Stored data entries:
____________

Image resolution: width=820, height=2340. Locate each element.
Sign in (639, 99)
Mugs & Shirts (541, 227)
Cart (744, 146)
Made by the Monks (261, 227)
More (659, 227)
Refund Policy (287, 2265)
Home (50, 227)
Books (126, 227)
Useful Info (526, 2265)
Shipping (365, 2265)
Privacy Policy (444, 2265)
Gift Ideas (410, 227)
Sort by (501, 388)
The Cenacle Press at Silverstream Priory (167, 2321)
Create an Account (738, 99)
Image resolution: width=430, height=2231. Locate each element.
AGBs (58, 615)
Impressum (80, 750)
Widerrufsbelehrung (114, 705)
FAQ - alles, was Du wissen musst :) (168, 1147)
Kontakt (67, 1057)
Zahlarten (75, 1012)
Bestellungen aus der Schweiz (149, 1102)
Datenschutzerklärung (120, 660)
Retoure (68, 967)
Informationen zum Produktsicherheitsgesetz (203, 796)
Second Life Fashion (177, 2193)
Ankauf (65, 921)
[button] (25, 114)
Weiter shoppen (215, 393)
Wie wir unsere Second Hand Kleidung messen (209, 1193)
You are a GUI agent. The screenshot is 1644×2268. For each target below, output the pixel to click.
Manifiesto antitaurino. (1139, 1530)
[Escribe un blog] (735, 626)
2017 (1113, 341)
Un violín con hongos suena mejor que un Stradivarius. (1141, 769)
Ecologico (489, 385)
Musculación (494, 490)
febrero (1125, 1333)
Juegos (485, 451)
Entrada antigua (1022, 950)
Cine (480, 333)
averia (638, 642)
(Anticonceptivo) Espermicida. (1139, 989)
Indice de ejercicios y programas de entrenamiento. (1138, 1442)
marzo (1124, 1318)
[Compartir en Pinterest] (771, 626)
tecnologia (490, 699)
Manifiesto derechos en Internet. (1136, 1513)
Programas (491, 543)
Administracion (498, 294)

____________

EXERCISE BRIEF:
Both the first line of the data above and the line with "Wie wir unsere" must be included; please return exactly those lines and the ones between them.

OUTPUT:
Image resolution: width=820, height=2340. Locate each element.
Sign in (639, 99)
Mugs & Shirts (541, 227)
Cart (744, 146)
Made by the Monks (261, 227)
More (659, 227)
Refund Policy (287, 2265)
Home (50, 227)
Books (126, 227)
Useful Info (526, 2265)
Shipping (365, 2265)
Privacy Policy (444, 2265)
Gift Ideas (410, 227)
Sort by (501, 388)
The Cenacle Press at Silverstream Priory (167, 2321)
Create an Account (738, 99)
Image resolution: width=430, height=2231. Locate each element.
AGBs (58, 615)
Impressum (80, 750)
Widerrufsbelehrung (114, 705)
FAQ - alles, was Du wissen musst :) (168, 1147)
Kontakt (67, 1057)
Zahlarten (75, 1012)
Bestellungen aus der Schweiz (149, 1102)
Datenschutzerklärung (120, 660)
Retoure (68, 967)
Informationen zum Produktsicherheitsgesetz (203, 796)
Second Life Fashion (177, 2193)
Ankauf (65, 921)
[button] (25, 114)
Weiter shoppen (215, 393)
Wie wir unsere Second Hand Kleidung messen (209, 1193)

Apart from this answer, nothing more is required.